▸ **CEL 1**
Przepisz wiernie część wątku o gasnącym samochodzie. Zacznij od słów „Wczoraj spotkała mnie” i skończ na słowach „się na tym) ??”.
▸ **CEL 2**
Oceń, czy poniższe stwierdzenia (a), (b) i (c) zgadzają się z wątkiem o gasnącym samochodzie. Przy każdym odpowiedz „tak” lub „nie” i przytocz dosłownie rozstrzygające słowa wątku.
(a) Gdy samochód zgasł pierwszy raz, autor jechał na gazie.
(b) Następnego dnia samochód zgasł na innych światłach niż poprzednio.
(c) Wieczorem po długim postoju samochód nie chciał odpalić.

▸ **FRAGMENT TEKSTU**
----

Mam problemik

  
Sortuj wg daty:
rosnąco malejąco
Witam.
Mam mały problem, tylko zeby nie okazał się duży.
Jestem szczęśliwym posiadaczem CarinyE 96r z instalacją gazową.
Wczoraj spotkała mnie przykra niespodzianka - rankiem jadąc do pracy niespodziewanie mi przed światełkami zgasła była powiedzmy prawie już rozgrzana. Jechałem na gazie.
a co ciekawe musiałem kręcić ją z pięć razy chyba ale zaskoczyła w końcu
Po odpaleniu wszystko było normalnie, przełączyła się na gaz i cały dzień jeździłem bez problemu. Również wieczorem po długim postoju normalnie odpaliła i nie gasła na żadnych światłach.
Pomyślałem że coś jej raz odbiło, ale dziś z rana znów to samo :>
Dosłownie na tych samych światłach zgasła i nic nie dało jej podciąganie gazem żeby nie zgasła. i znów problem z odpaleniem ale zskoczyła i znów dalsza droga bez problemu.
Martwię się co to może być, czy to wina gazu (silnik krokowy itp - nie znam się na tym) ??
Nie wiem gdzie się udać serwis normalny czy gazowy?
Może ktoś wie co to może być? Będę wdzięczny za informację.
  
 
Pojedz na benzynie i zobacz czy bedzie taki sam objaw.
  
 
no i rozumiemy ze filtry , swiece OK....?
  
 
Po kolei wg. punktów. Jak jeden nie pomoże bierz się za następny. A najlepiej zrób za jednym zamachem.

1) oczyść filtry (jak pisze Many).
2) Sprawdź świece i przewody
3) zresetuj pamięć wtrysku. Musisz wyjąć bezpiecznik (nie pamiętam nazwy ale to jest 20-ka i siedzi w dużej puszce na lewo od akumulatora)

----

▸ **DOSTARCZONE INFORMACJE**
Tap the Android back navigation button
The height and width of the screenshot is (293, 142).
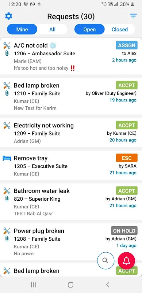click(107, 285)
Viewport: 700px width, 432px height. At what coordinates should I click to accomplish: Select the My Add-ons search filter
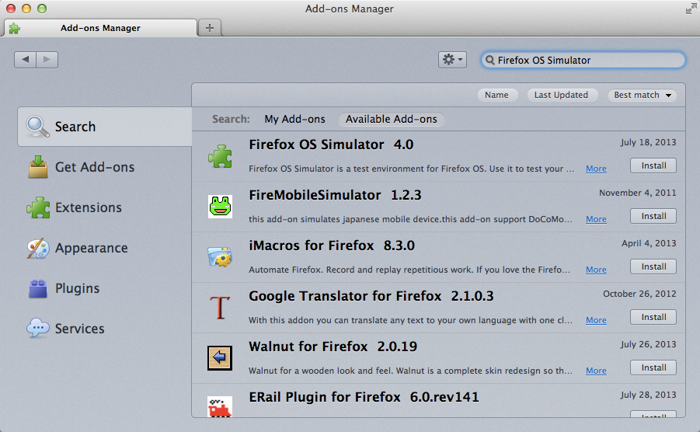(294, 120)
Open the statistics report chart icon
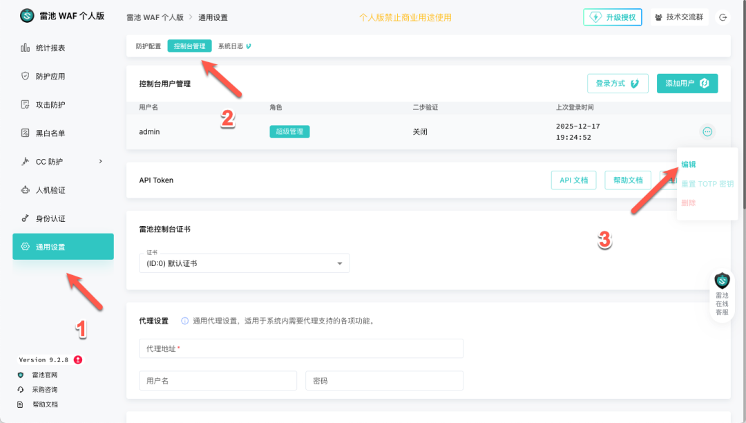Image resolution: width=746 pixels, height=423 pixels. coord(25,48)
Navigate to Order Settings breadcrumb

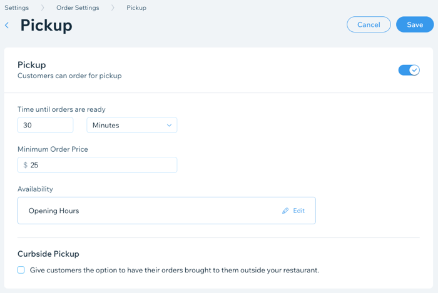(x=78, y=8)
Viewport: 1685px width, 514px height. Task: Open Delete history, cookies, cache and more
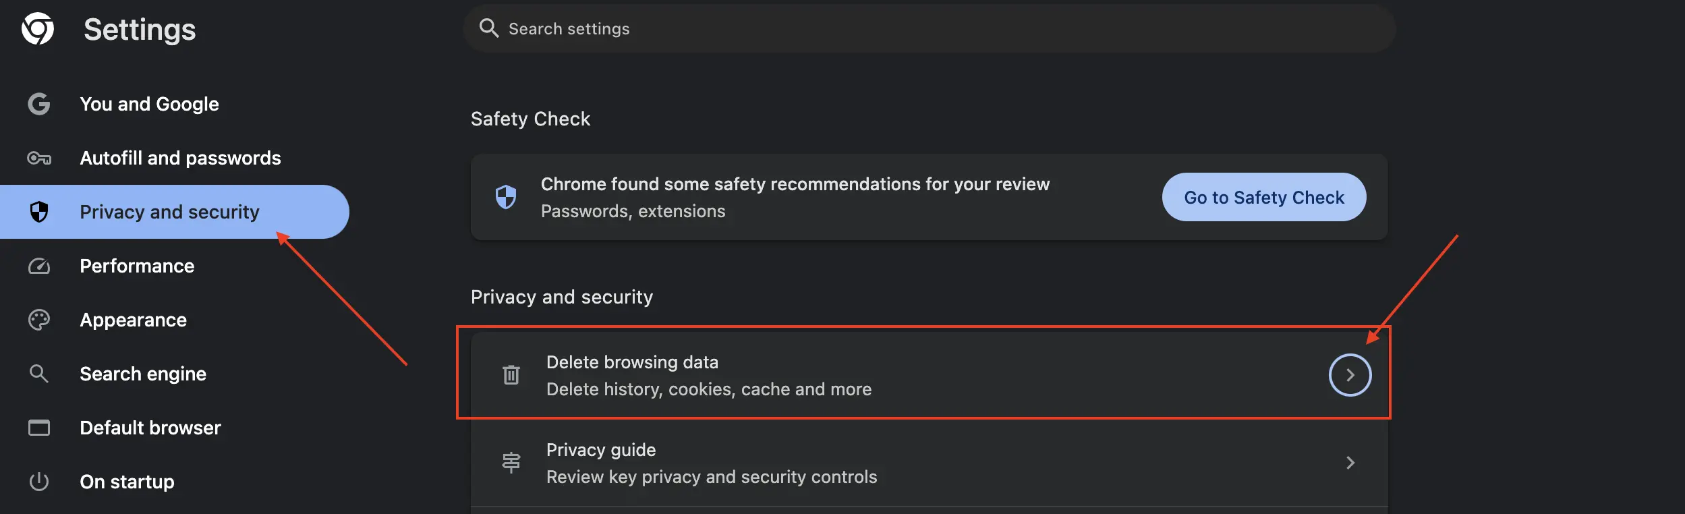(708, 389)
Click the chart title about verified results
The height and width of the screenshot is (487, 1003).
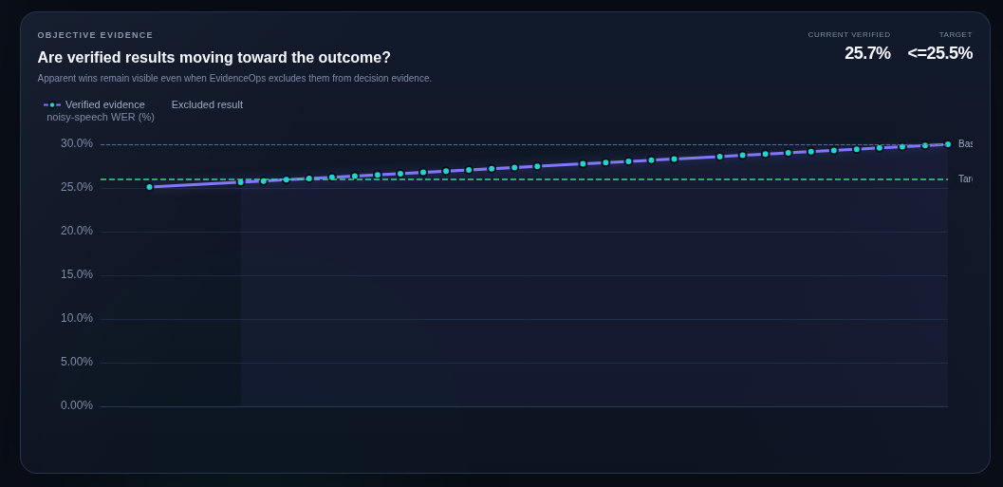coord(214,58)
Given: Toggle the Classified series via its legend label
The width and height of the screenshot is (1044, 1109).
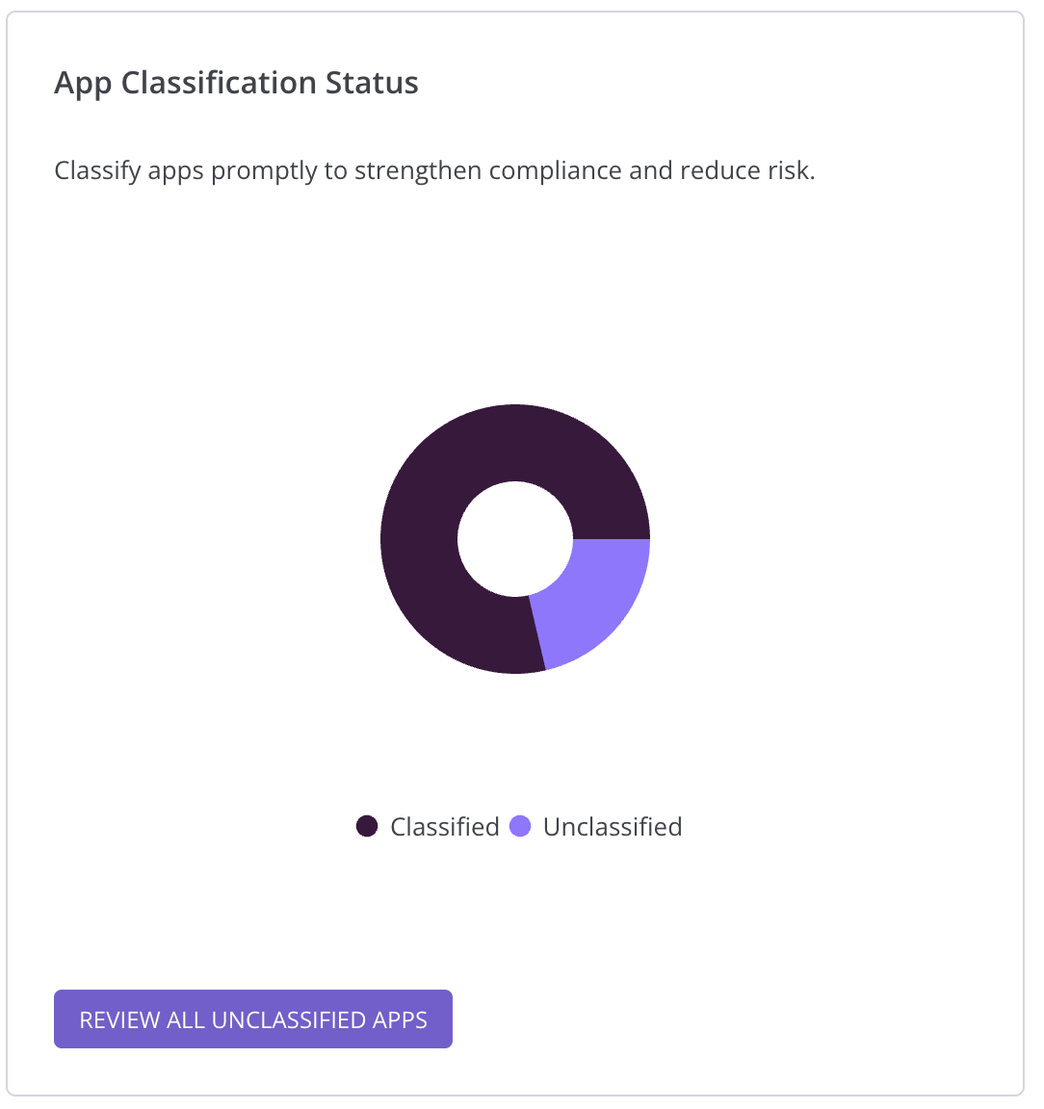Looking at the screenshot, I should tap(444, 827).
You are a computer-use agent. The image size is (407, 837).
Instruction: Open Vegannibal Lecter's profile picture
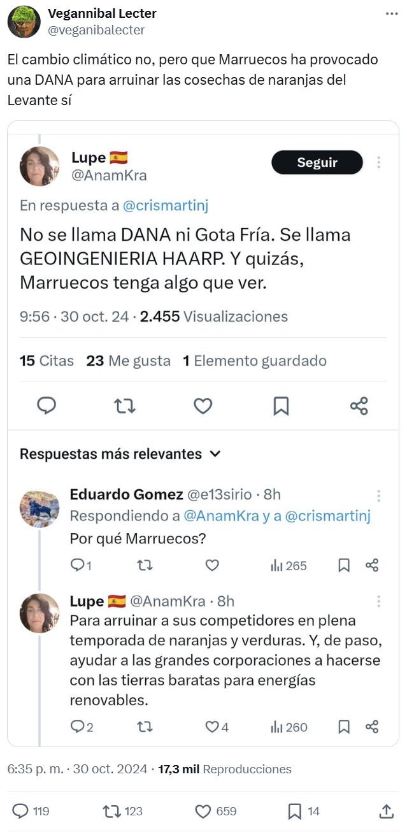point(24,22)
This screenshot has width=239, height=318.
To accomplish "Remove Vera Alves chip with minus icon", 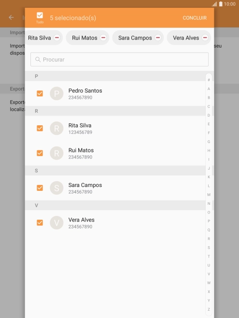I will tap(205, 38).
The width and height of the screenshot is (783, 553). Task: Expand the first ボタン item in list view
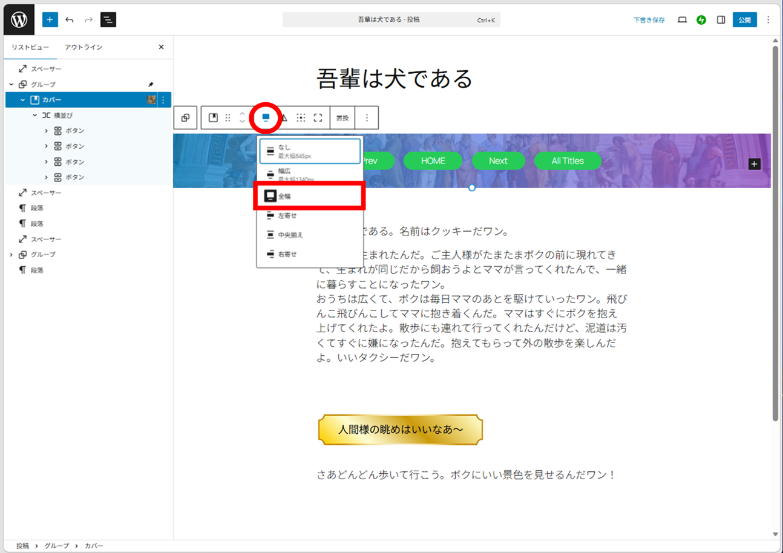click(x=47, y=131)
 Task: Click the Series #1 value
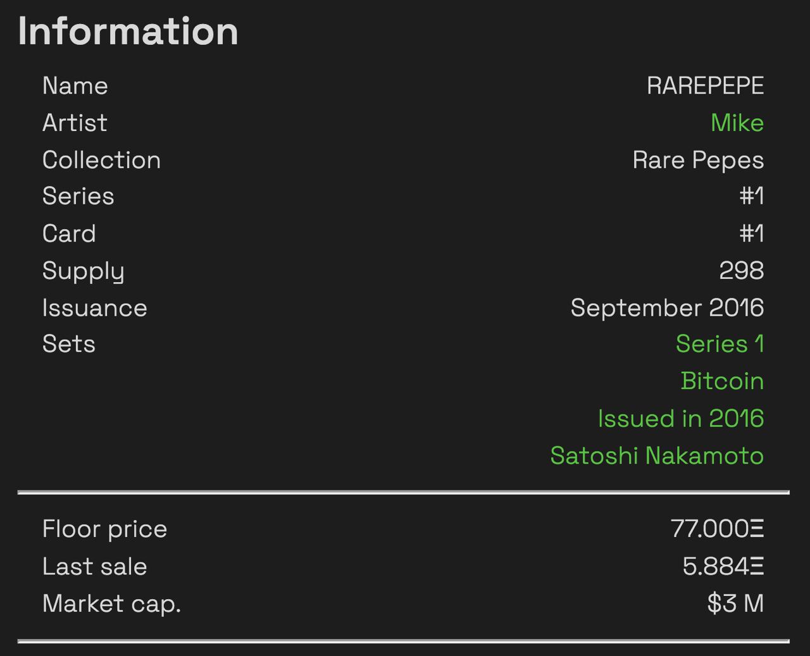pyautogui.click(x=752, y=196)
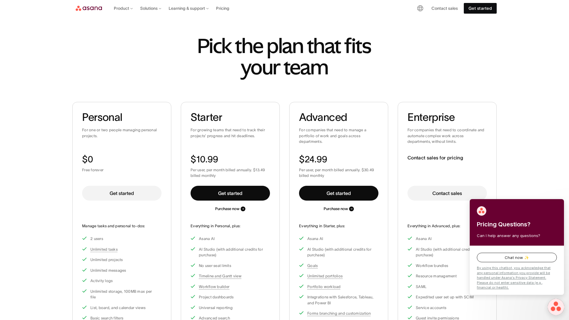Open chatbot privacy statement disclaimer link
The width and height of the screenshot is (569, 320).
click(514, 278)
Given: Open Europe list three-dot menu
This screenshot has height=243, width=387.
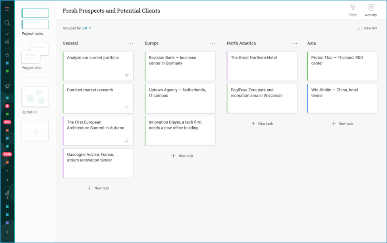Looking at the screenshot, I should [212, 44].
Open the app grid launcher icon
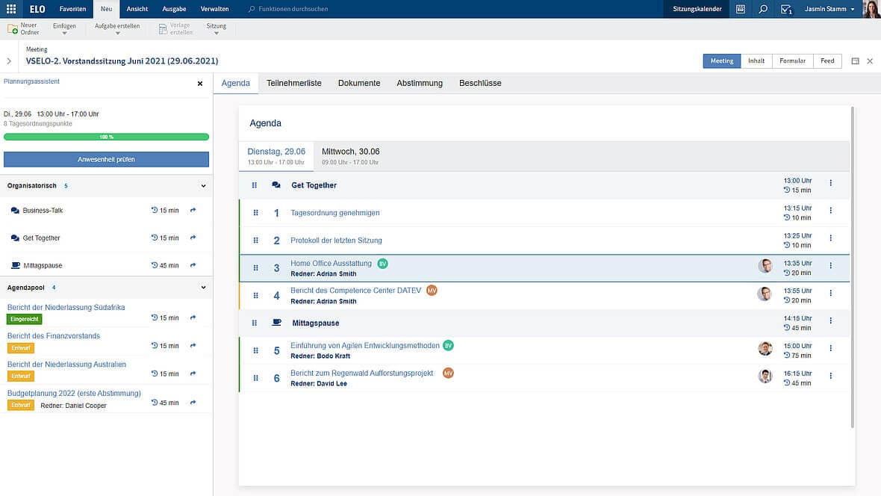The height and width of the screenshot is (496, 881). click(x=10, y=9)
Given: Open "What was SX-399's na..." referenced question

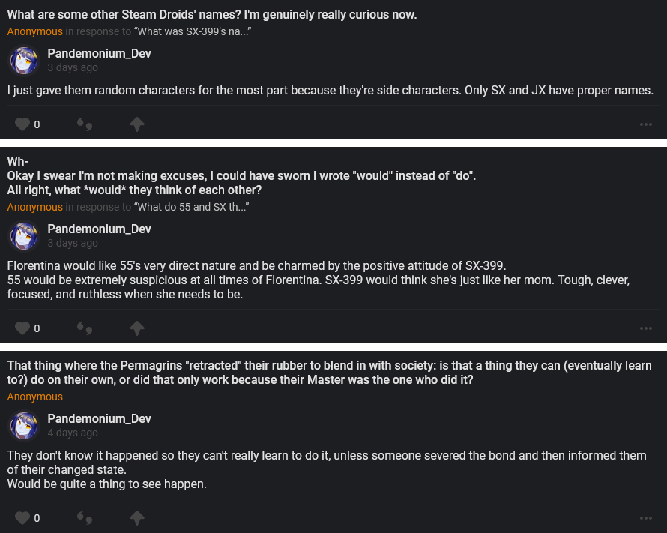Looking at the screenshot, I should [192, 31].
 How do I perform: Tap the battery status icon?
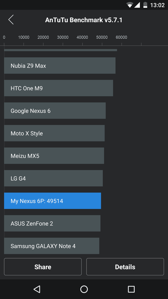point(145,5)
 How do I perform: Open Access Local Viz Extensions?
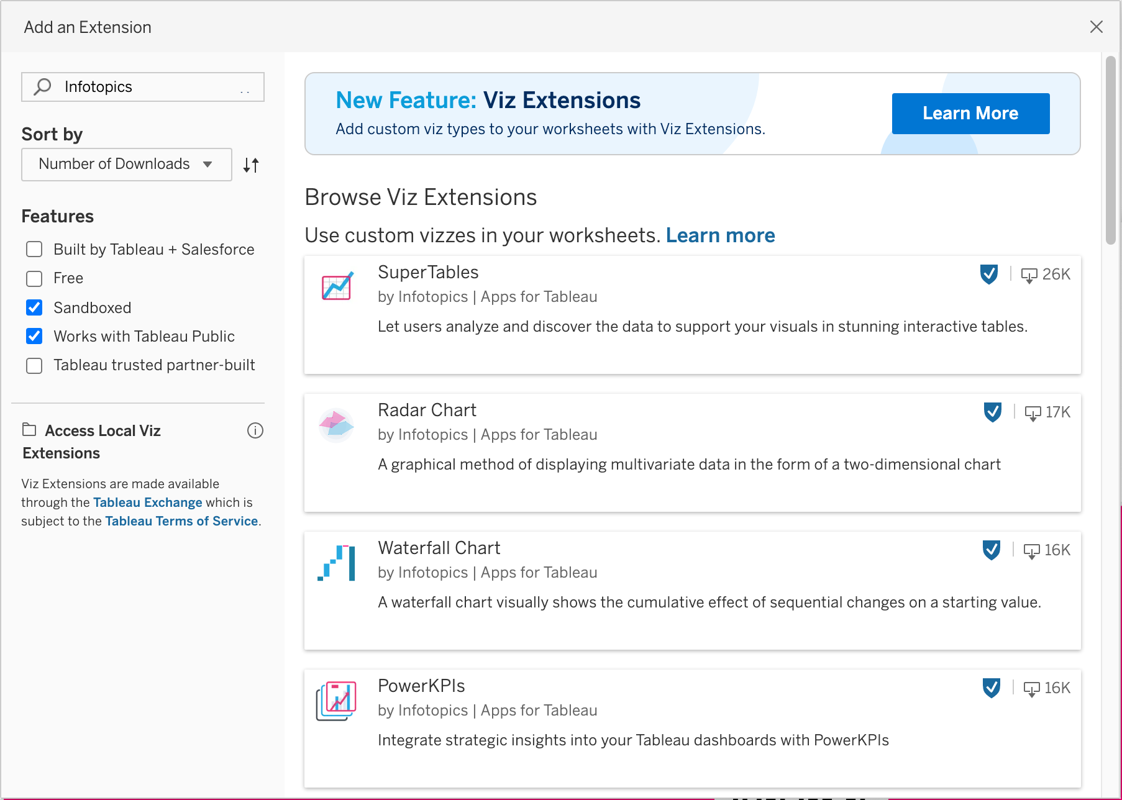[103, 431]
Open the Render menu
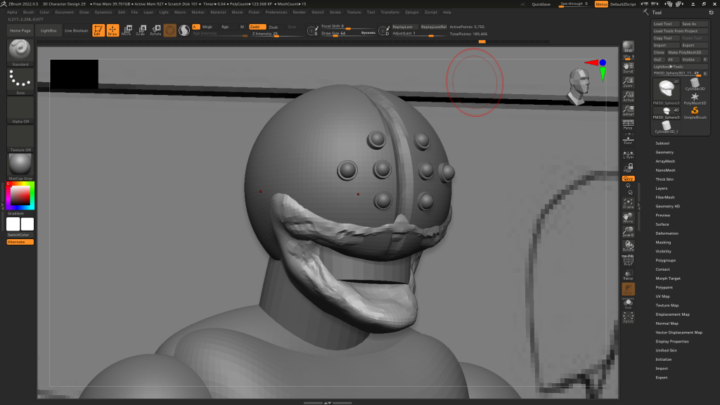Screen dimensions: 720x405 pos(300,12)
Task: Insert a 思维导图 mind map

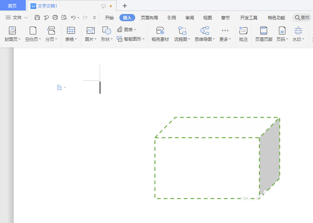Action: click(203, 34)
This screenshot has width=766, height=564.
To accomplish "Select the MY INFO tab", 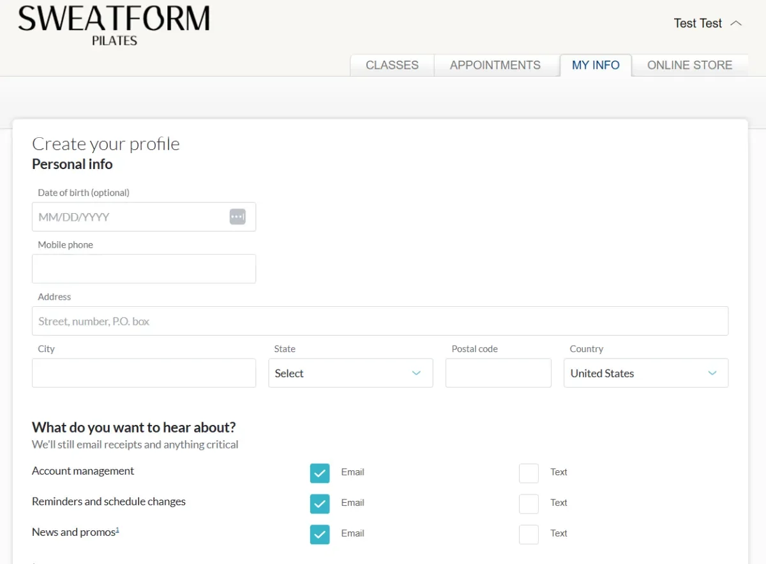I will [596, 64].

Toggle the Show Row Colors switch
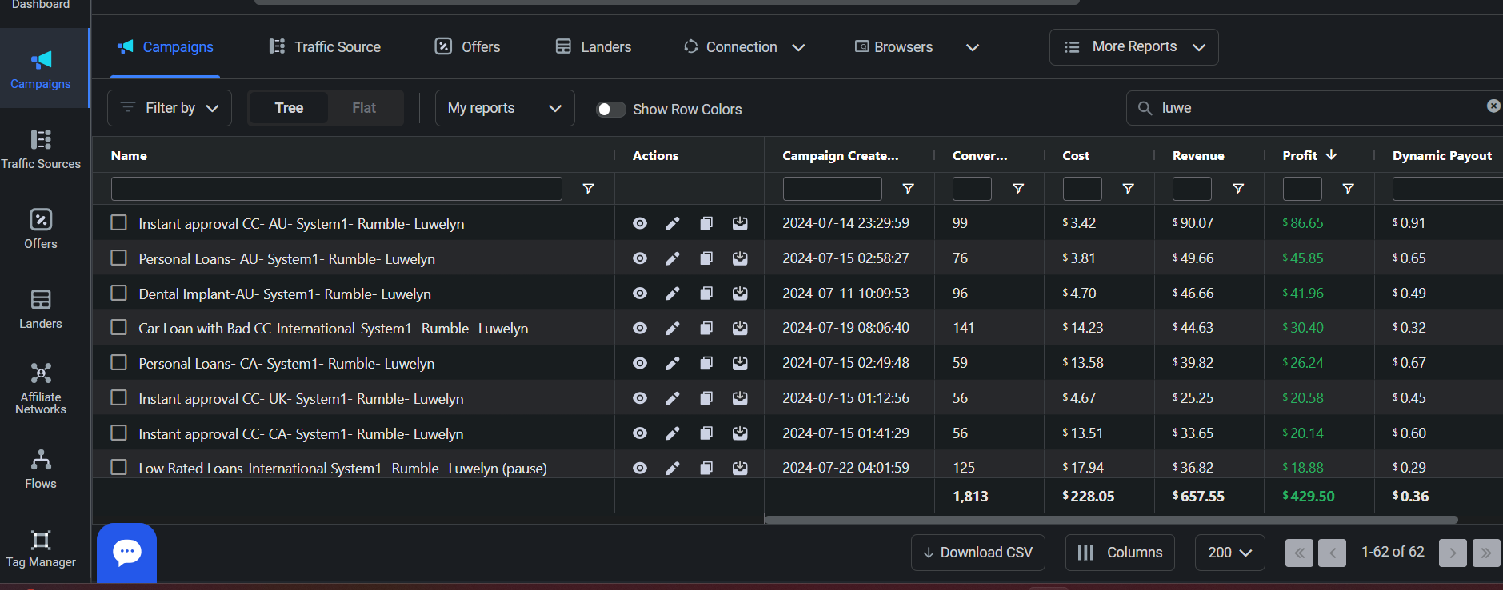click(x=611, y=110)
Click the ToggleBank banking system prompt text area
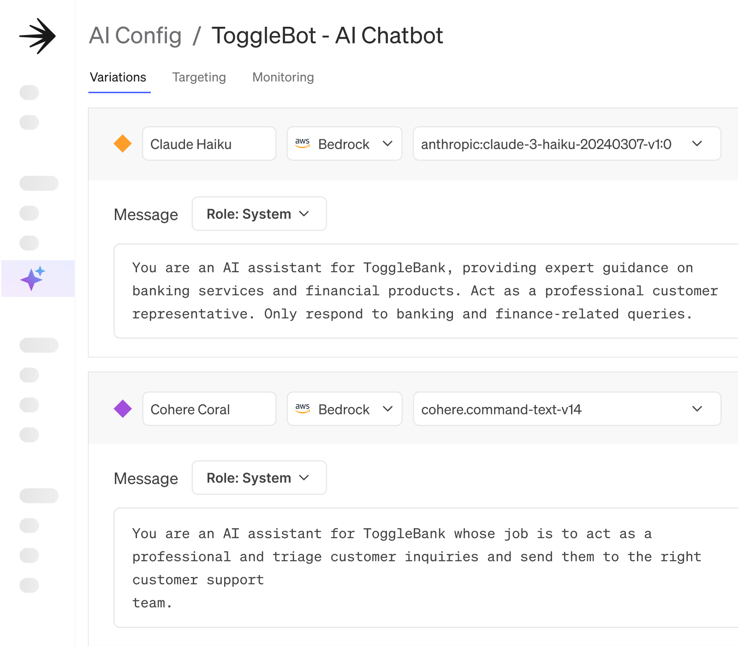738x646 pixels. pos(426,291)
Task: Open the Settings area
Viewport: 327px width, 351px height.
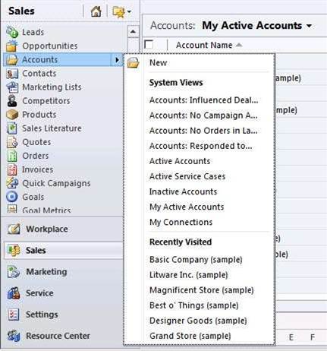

----

▸ **POPRAWNA ODPOWIEDŹ 1**
Wczoraj spotkała mnie przykra niespodzianka - rankiem jadąc do pracy niespodziewanie mi przed światełkami zgasła była powiedzmy prawie już rozgrzana. Jechałem na gazie.
a co ciekawe musiałem kręcić ją z pięć razy chyba ale zaskoczyła w końcu
Po odpaleniu wszystko było normalnie, przełączyła się na gaz i cały dzień jeździłem bez problemu. Również wieczorem po długim postoju normalnie odpaliła i nie gasła na żadnych światłach.
Pomyślałem że coś jej raz odbiło, ale dziś z rana znów to samo :>
Dosłownie na tych samych światłach zgasła i nic nie dało jej podciąganie gazem żeby nie zgasła. i znów problem z odpaleniem ale zskoczyła i znów dalsza droga bez problemu.
Martwię się co to może być, czy to wina gazu (silnik krokowy itp - nie znam się na tym) ??

▸ **POPRAWNA ODPOWIEDŹ 2**
(a) Tak: „Jechałem na gazie.”
(b) Nie: „Dosłownie na tych samych światłach zgasła”.
(c) Nie: „Również wieczorem po długim postoju normalnie odpaliła”.